First, the “Intro to Software Engineering” courses I’ve looked at generally present a mixture of technology (“here’s how to use Git branches when working with other people”) and working practices (“here’s how to gather requirements from stakeholders”). The former is useful, but is generally presented as value-neutral: for example, I’ve yet to see a course that explicitly says, “Whoever decides on how tickets are allocated to team members is effectively in charge of the team.” The material on working practices, on the other hand, mostly bounces off: it’s impractical for instructors to check whether students actually pair programmed or not, so under pressure from several other courses (whose instructors don’t talk to each other about deadlines) students often optimize by doing what they need to while saying what they’re supposed to.

So here’s a vague sketch of what I’d like to try. I think the first lesson of a course on building software together ought to be about how to run a bloody meeting. I think the second should be about grading—more specifically, about why it’s hard to grade work that is done in a group and out of sight of the grader. Should everyone on the team get the same grade? If not, who decides who gets credit and who doesn’t? And if teams are working on different projects, should their grading schemes be the same or not?

This is the point where I think we could smuggle in some big ideas. Scott’s landmark book Seeing Like a State argued that big organizations prefer uniformity over productivity, i.e., they would rather have everyone work the same way (so that the center can control things), even if it means doing less well overall, than try to manage chaos. The natural response is to say that teams should do what they think best, but “let people decide for themselves” shades pretty quickly into the “states’ rights” arguments that were used to defend segregation.

I think the second lesson of an undergrad software engineering class is an opportunity to walk through the arguments on both sides in a way that Frank will actually pay attention to. Going back to the first lesson on meetings, I think half of it should be devoted to how teams make decisions, which is an opportunity to bring in ideas from Freeman’s “The Tyranny of Structurelessness”.
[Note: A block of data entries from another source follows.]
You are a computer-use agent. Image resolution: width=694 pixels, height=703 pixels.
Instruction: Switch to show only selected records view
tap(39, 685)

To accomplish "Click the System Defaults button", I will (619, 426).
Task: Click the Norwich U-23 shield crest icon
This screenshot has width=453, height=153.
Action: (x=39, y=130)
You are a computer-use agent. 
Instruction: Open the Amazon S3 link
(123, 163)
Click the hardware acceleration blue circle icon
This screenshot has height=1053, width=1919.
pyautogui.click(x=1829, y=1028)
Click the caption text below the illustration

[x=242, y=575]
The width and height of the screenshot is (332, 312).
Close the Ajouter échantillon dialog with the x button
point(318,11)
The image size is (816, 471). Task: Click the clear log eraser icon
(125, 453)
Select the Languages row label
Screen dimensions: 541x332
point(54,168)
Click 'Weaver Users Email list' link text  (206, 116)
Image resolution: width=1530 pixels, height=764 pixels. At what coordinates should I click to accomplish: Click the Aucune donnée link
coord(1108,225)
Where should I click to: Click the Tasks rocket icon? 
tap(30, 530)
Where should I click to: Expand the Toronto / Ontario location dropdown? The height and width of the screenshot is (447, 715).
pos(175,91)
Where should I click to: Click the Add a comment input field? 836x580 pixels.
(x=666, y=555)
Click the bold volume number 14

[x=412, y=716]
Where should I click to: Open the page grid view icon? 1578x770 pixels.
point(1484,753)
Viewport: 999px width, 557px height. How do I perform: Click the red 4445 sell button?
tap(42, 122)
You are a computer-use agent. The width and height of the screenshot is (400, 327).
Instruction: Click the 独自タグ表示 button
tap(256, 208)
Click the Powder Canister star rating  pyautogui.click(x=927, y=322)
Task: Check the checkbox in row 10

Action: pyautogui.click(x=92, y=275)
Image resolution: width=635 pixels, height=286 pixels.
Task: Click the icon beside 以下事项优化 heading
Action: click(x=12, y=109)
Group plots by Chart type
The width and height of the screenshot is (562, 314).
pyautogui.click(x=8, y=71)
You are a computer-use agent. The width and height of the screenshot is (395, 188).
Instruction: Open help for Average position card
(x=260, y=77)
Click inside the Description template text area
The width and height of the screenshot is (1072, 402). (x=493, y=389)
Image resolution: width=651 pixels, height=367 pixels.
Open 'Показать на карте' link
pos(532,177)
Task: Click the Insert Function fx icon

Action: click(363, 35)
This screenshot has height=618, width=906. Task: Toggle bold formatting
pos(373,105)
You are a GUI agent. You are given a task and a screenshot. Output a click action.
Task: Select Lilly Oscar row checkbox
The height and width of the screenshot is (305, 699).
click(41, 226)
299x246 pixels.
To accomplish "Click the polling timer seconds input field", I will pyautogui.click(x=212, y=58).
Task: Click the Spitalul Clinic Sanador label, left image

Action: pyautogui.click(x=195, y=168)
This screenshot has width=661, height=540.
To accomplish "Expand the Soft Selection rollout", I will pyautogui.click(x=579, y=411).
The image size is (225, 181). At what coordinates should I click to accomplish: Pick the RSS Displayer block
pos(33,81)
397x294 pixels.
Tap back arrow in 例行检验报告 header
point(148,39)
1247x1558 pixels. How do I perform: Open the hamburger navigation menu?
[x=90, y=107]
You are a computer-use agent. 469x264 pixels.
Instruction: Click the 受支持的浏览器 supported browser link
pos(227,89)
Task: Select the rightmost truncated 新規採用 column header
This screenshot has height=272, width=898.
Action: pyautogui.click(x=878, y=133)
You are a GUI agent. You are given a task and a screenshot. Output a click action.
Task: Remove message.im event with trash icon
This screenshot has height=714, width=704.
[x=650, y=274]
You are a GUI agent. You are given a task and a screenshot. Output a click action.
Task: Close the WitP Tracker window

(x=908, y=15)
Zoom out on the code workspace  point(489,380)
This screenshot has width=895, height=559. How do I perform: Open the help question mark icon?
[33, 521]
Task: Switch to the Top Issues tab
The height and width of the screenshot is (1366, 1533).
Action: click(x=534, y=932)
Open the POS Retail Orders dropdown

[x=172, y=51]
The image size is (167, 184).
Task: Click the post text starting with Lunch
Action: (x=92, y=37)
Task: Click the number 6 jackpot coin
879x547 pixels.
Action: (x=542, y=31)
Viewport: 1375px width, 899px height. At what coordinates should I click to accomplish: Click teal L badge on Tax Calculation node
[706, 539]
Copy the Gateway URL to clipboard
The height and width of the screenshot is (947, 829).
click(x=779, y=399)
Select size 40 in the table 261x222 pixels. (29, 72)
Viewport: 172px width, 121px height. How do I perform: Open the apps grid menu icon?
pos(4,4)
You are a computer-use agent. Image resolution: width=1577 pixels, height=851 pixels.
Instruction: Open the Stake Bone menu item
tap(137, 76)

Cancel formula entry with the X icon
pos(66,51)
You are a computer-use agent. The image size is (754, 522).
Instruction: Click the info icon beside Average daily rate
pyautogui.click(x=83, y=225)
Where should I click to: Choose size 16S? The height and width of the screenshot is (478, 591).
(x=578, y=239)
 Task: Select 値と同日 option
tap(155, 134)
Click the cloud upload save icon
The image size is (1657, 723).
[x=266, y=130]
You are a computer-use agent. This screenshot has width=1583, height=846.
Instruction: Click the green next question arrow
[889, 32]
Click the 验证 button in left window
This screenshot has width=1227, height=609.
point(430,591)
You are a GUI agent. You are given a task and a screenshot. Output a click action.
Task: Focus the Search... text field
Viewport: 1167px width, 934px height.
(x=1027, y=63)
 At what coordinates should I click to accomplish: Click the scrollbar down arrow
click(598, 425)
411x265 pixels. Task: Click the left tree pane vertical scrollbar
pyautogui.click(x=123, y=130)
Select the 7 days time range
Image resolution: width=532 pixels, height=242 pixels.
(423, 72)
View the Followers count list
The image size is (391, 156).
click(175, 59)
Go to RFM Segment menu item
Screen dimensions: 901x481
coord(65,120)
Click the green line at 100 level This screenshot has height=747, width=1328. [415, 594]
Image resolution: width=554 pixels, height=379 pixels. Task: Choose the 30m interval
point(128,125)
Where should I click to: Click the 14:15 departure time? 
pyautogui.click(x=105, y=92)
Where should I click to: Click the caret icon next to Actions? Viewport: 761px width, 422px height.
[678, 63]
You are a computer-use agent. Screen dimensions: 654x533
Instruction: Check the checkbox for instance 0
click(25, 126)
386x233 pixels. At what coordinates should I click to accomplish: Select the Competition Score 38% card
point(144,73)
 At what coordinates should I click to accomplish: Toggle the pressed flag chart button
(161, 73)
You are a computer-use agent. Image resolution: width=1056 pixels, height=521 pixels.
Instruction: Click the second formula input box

I’m now looking at my old notes on building tech together through this lens. Many software engineering classes talk about entrepreneurship, for example, but only present Silicon Valley’s “build fast and cash out” model. I think students should also be introduced to Burlingham’s Small Giants and to the rich history of co-ops and community-owned companies, and that instructors should then spend some time explaining why and how banks and venture capitalists discourage people from thinking about those options. It’s pedagogically defensible—school’s job is to broaden people’s minds—and I think it will tickle Frank’s craving to feel like he understands the world better than other people.

The challenge is to match things that Frank and his instructors believe belong in that course with bigger ideas. Can a lesson on intellectual property segue into a discussion of regulatory capture, or will that feel clumsy and obvious? How about a discussion of roles in teams? Can that be a pretext for talking about invisible work and/or preparatory privilege? If so, can the transition from one to the other be made seamless enough to seem inevitable? I don’t yet know, but I’d welcome your thoughts.